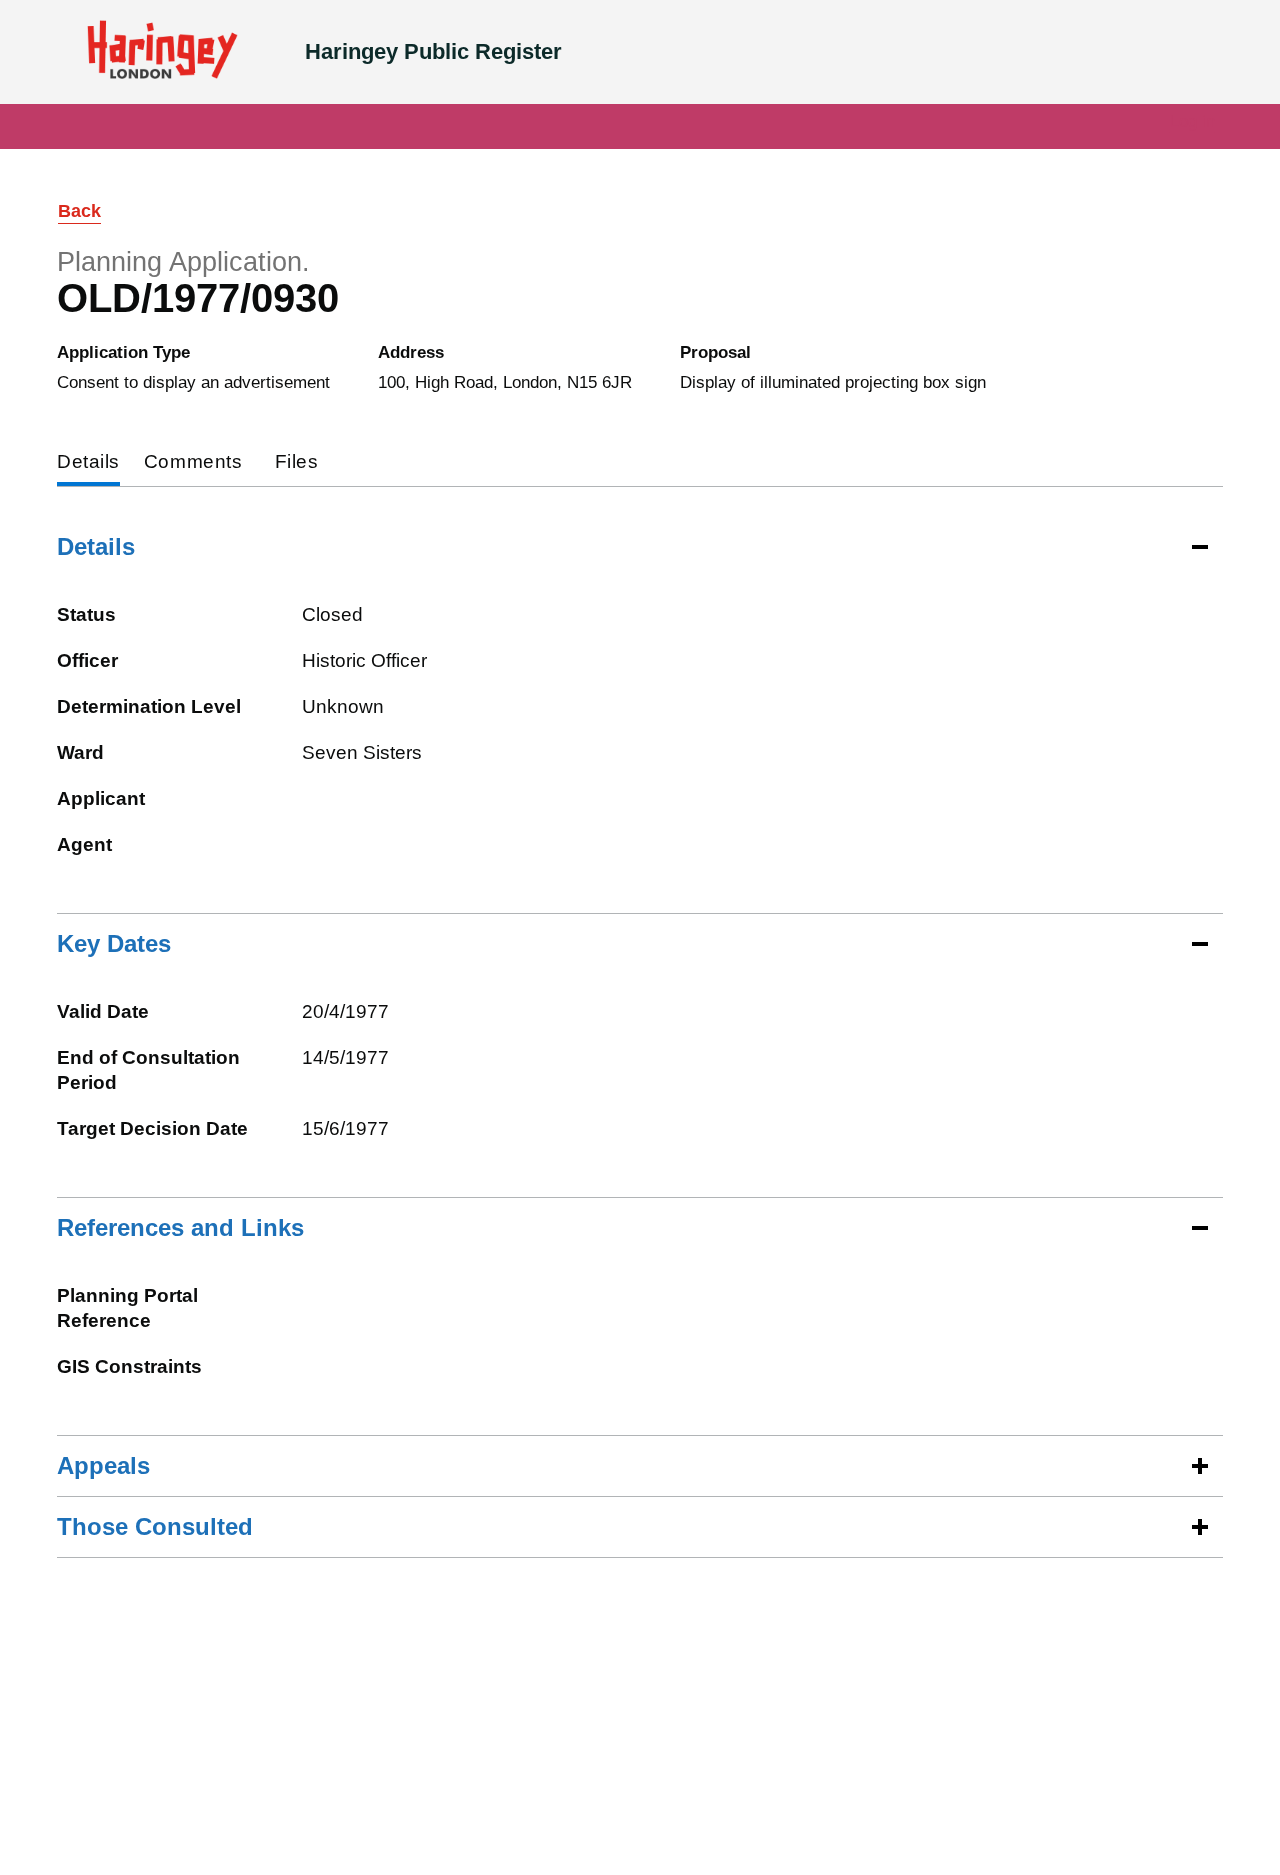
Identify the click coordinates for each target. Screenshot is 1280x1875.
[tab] (88, 463)
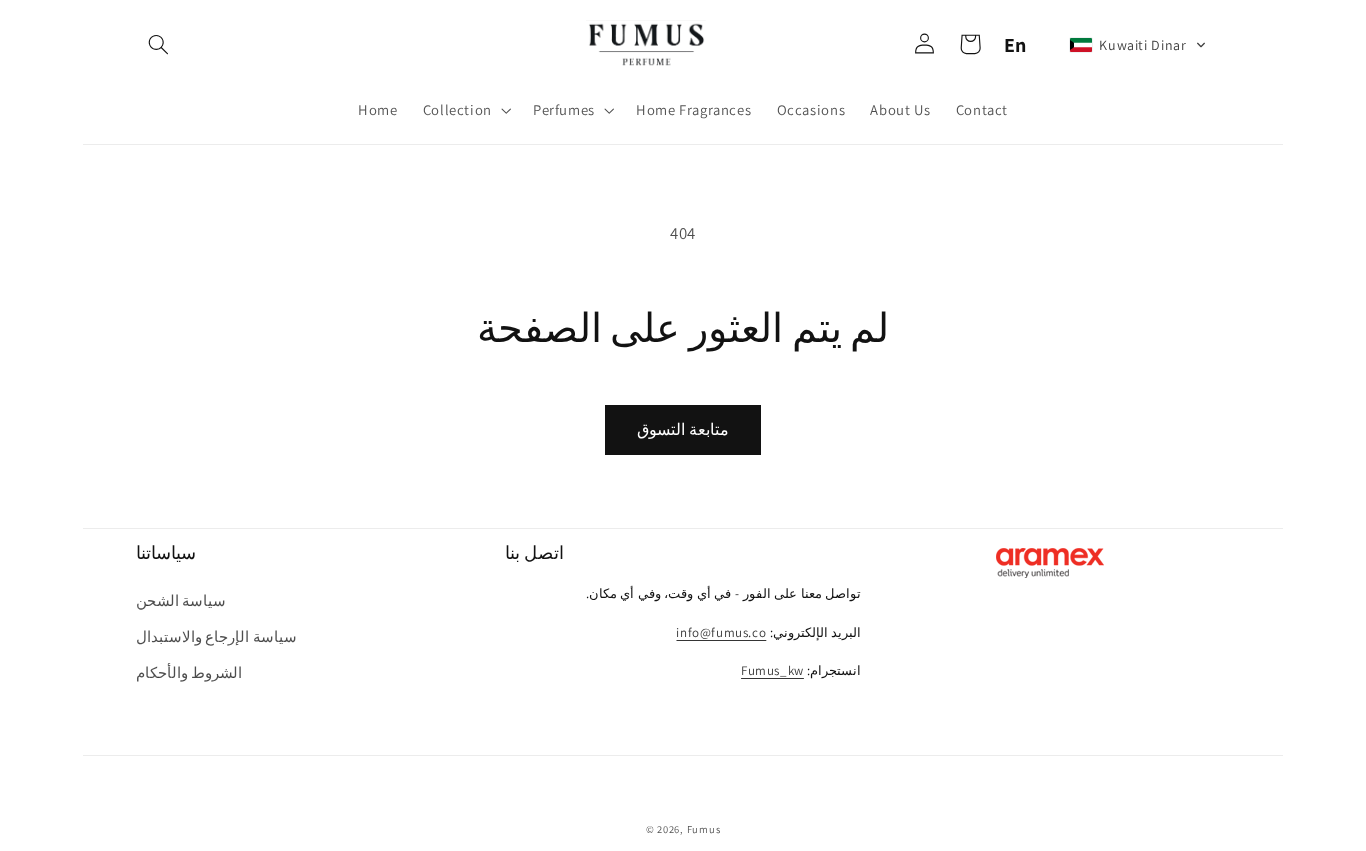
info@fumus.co (721, 632)
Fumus (704, 829)
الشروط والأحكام (189, 672)
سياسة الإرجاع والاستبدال (216, 636)
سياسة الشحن (181, 600)
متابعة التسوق (683, 429)
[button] (159, 45)
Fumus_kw (772, 670)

▶ Task description: The listing above should be repeated word for word, with every image left out.

▶ Task answer:
Identify the click coordinates for each target. Screenshot is 1280x1875.
[tab] (88, 463)
info@fumus.co (721, 632)
Fumus (704, 829)
الشروط والأحكام (189, 672)
سياسة الإرجاع والاستبدال (216, 636)
سياسة الشحن (181, 600)
متابعة التسوق (683, 429)
[button] (159, 45)
Fumus_kw (772, 670)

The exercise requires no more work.